Z Matrycą odmawianie urlopu jest łatwiejsze:

  •  „Chętnie dałbym CI urlop, ale Twój zmiennik jest chory. Muszę trzymać się zasad i najpierw zapewnić obsadę”
  • „Ok, nie ma problemu. Na stanowisku X masz zmiennika, a w X mam jeszcze 2 inne osoby, więc proszę bardzo”.
  • Z matrycą zarówno odmawianie jak i świadome planowanie zastępstw jest łatwiejsze. Działamy zgodnie z zasadami, które trudno podważać (obsada, realizacja planu).
Wydajność operatora (FlowVision.pl)

PLANOWANIE NA WĄSKIM GARDLE

Z matrycą kompetencji inny staje się także wymiar planowania.

Już nie tylko awaria maszyny może spowodować przestój lub przeplanowywanie.
Tu już nieobecność specjalistów musi być brana pod uwagę, bo człowiek człowiekowi nierówny – oczywiście w danej funkcji.
A gdzie staje się to szczególnie kluczowe? Oczywiście w wąskim gardle!

Tu pojawiają się kolejne kluczowe pytania:

  • Jak wyglądają obsady naszego wąskiego gardła?
  • Czy mamy zmienników?
  • Czy poświęcamy czas na rotację, żeby zmiennicy nie tracili wprawy?
  • Czy mamy tam trenera?
  • Czy określiliśmy standardy pracy w wąskim gardle? Co jest tam szczególnie istotne?

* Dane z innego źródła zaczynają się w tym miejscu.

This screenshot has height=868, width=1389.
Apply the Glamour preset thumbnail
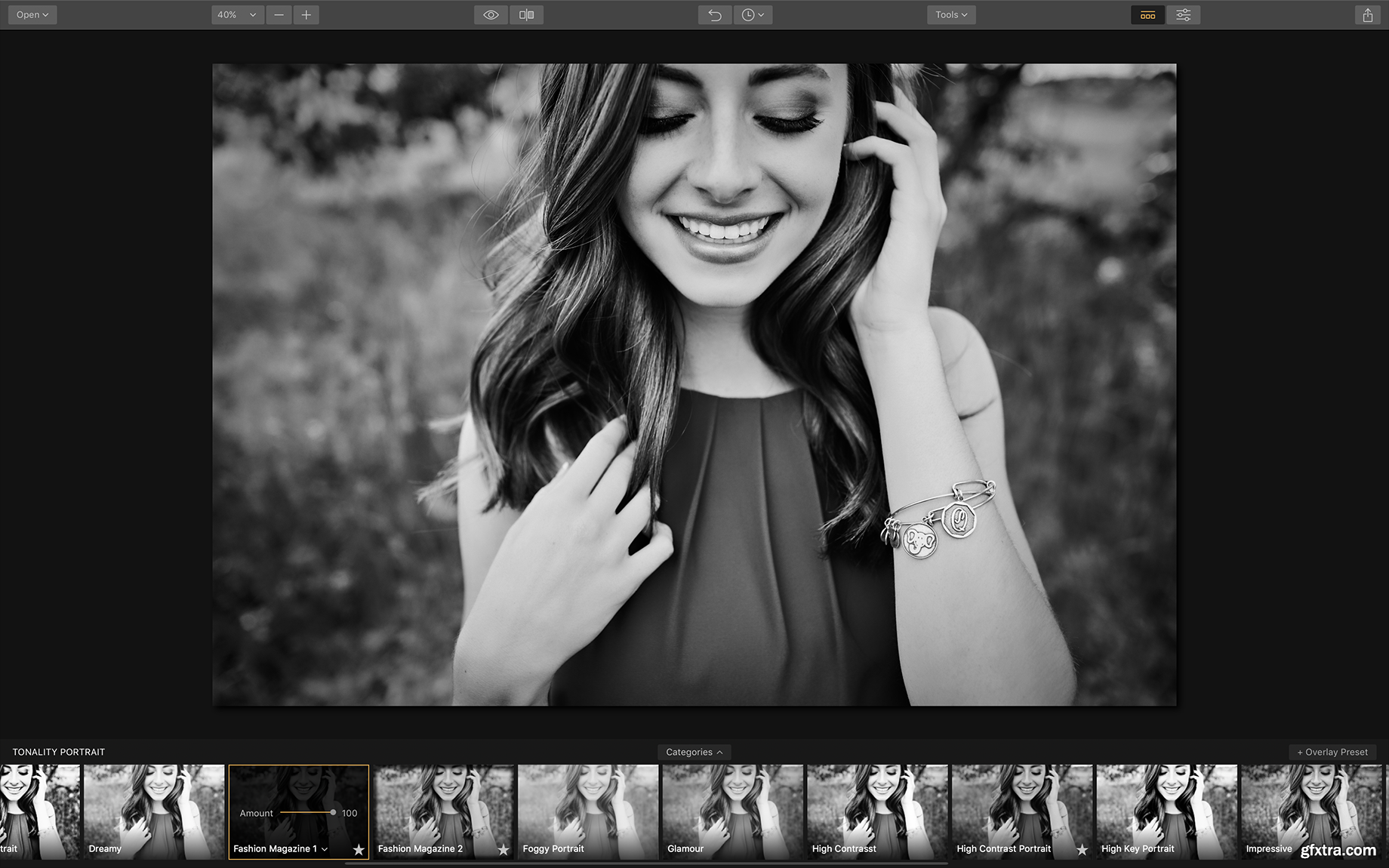[732, 808]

I najważniejsze pytanie – czy my zawsze wiemy gdzie jest nasze wąskie gardło?

SZKOLENIA, MOTYWOWANIE

Plan szkoleń wewnętrznych możemy  także łatwo oprzeć na matrycy umiejętności. Na niej po prostu widać gdzie mamy luki w obsadzie.
Łatwiejsza jest także strategia budowania kompetencji zmienników, czy określanie zdolności do skokowego podwyższania wielkości produkcji.
Kompetencję to wreszcie zasób, który warto posiadać w firmie i doceniać.

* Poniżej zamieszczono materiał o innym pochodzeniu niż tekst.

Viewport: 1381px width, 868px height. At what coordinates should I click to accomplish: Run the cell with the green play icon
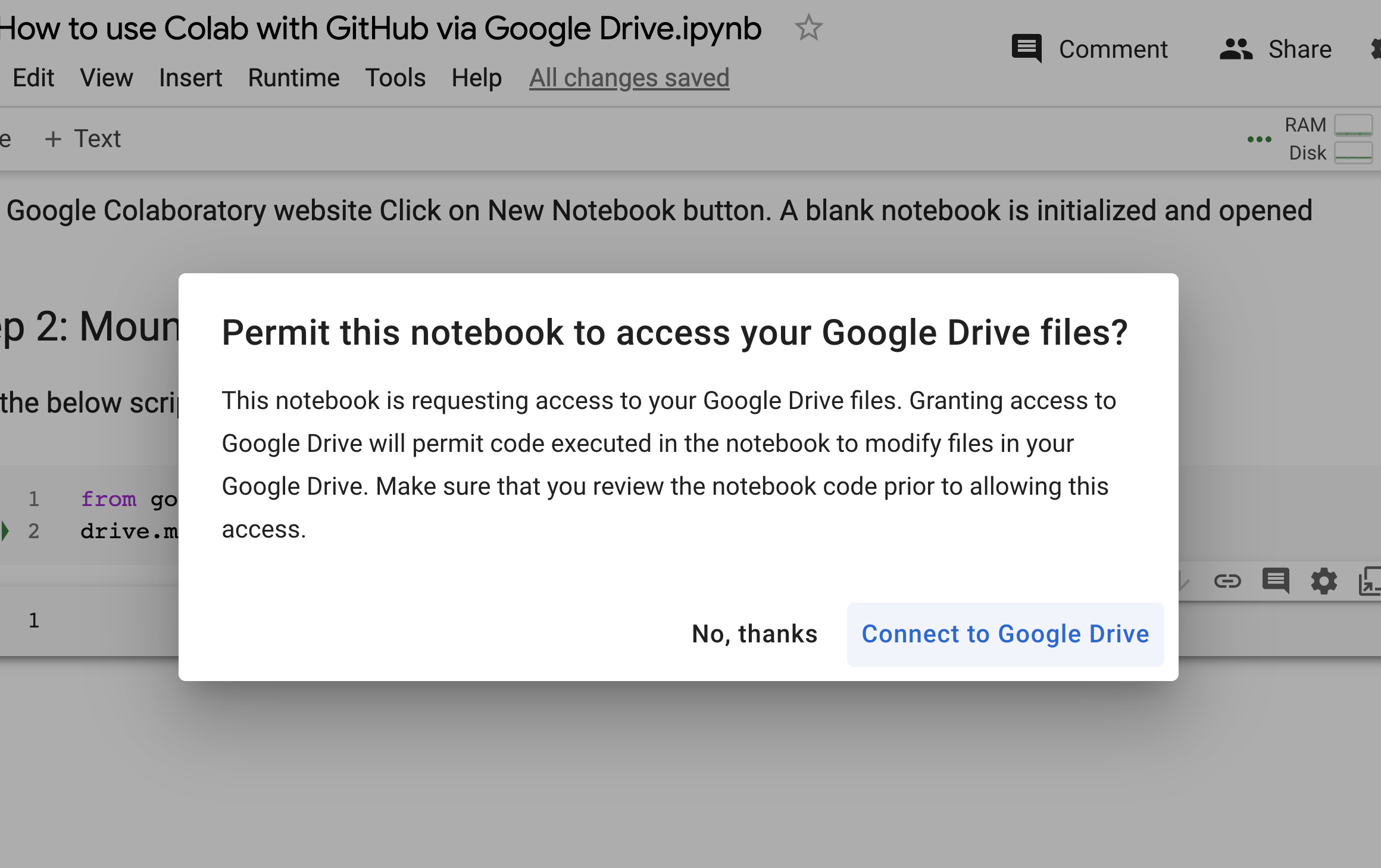pyautogui.click(x=5, y=530)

Kompetencja może się stać również cennym elementem motywacyjnym, gdy:

  • pracownicy będą mogli wejść do programów rozwojowych,
  • aby jako specjaliści uzyskiwać dodatki stanowiskowe,
  • których ilość będzie ograniczona.

Tym samym uzyskacie efekt, który pozwoli usprawnić waszą firmę, dzięki bardziej niż konkurencja, elastycznej załodze.

U podstaw tych wszystkich korzyści leży to niepozornie wyglądające narzędzie, wiszące na pożółkłej kartce, czyli matryca kompetencji.